The fact that no one saw these signs before the cross suggests a different thought about the conversation between Jesus, Moses and Elijah: that it is the Law and the Prophets which have to understand that what is going to happen with Jesus is indeed the secret hidden within them. It is through the cross that everything is to be understood. It is to the cross that everything has been headed. And, so, it is from the cross that everything begins.

If it were the case that the identity of Jesus and the meaning of his ministry were dependent upon the Law and the Prophets, then it would be necessary for us to become first century Jews in order to know who he was – for us to have the Law and the Prophets at the centre of our own being before we could understand Jesus. When Jesus is shown to be conversing with the Law and the Prophets on the mountain top, he is shown to be engaged with the Everything of Israel. For this is what the Law and the Prophets are: where Israel has come from, and where it is going.

But nothing about Israel’s comprehension of that Everything could make sense of the cross. We can say, then, that it is not so much Jesus who is transfigured here. Rather, in the dazzling presence of Jesus, the Law and the Prophets are themselves transfigured – seen in a new light. Jesus “talking” with Moses and Elijah is Jesus engaging with all that has gone before. Everything points to Jesus. More than this, everything points to the cross.

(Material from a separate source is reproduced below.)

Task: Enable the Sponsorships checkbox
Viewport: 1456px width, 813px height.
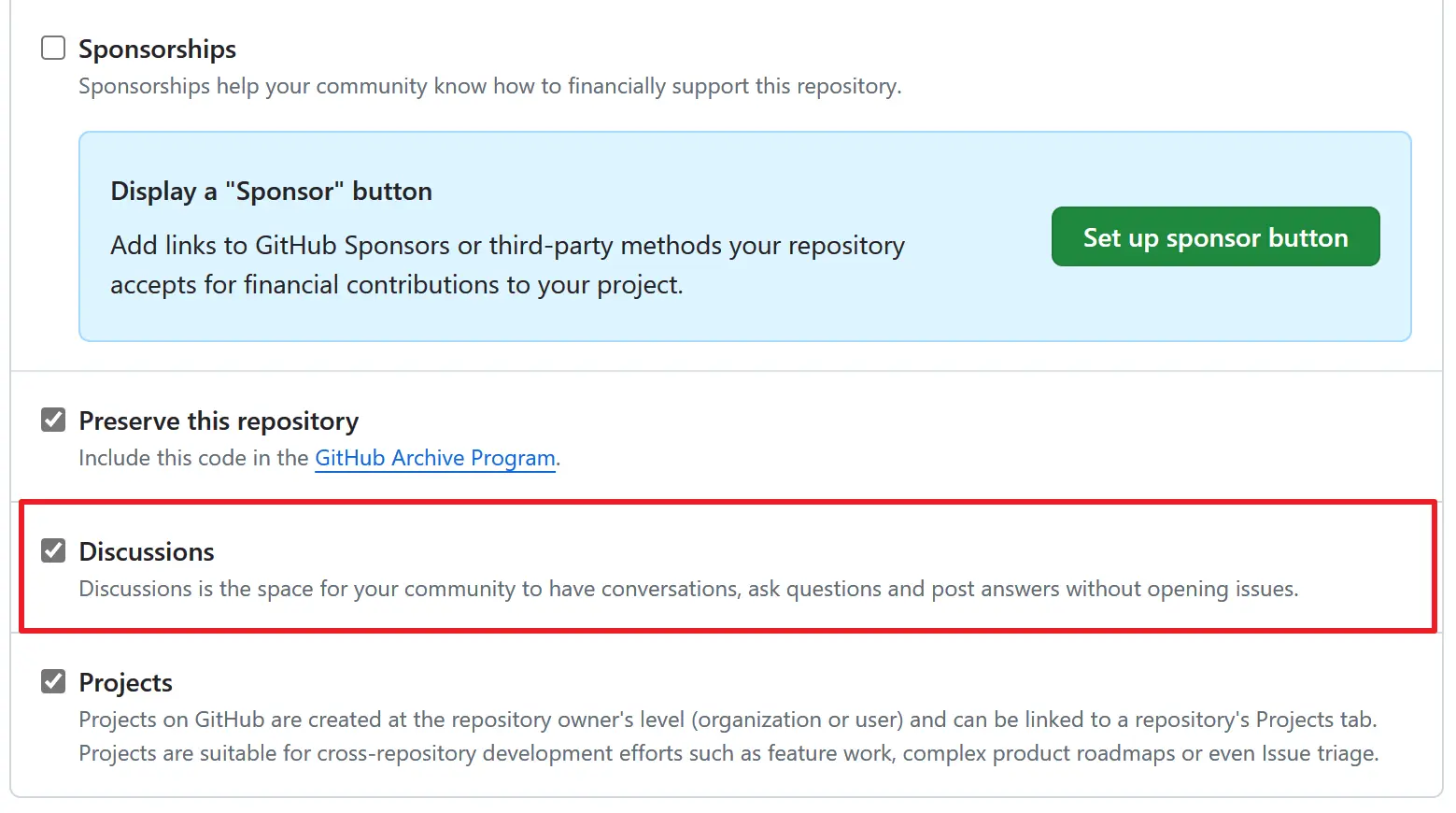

This is largely the traditional interpretation but the problem with it is that, for us today to get to the heart of who Jesus is for us, we have somehow to be transported to A Long Time Ago in a Palestine Far, Far Away. This is because the Everything which the Law and the Prophets were for Jesus is not our everything. The link between Jesus and the Law and the Prophets given to ancient Israel is crucial for an account of the faithfulness of God, but not if we understand it in a way which separates God from our time and place here and now.

The truth of who Jesus is for us is not separated from us in this way. The Transfiguration isn’t just a Light-Spectacular intended to catch our, or the disciples’, attention. It is also Moses and Elijah seen in a new light. It is Jesus and the cross – the crucified Christ – seen to be the mystery of all that is thought to matter. It is the cross as the secret at the heart of what makes us tick, what we fear, what we long for – the Jews then, us now.

What, then, makes us tick? This is the question which precedes any enquiry into the meaning of Jesus and his cross. At the heart of our being might be our sense of moral righteousness, our economic status, our family, reputation, wealth, beauty, desires – any number of things on a personal and social scale.

What is it about us which Jesus might transfigure, cast in a new light, if indeed all that his people held dear resulted in his being crucified? How do our desires in fact crush us, or others? In what ways are we wilfully naïve about what we profess to value, deluding ourselves and denying others what they might need? Our values are different from those things valued in Jesus’ time, but they need transfiguring just as much.

Science fiction is just fantasy, even when it gets the science right. The thing is, most of our stories about ourselves and our future have a degree of fantasy about them and this suits us just fine, even if a few might need to be crucified for the whole thing to stay together.

Our laws and our prophets, then and now, need to be transfigured if we are to glimpse what it is we truly need, the secret at the heart of all we desire.

By the grace of God, may we be so changed in the light of the knowledge of the glory of God in the face of Jesus. Amen.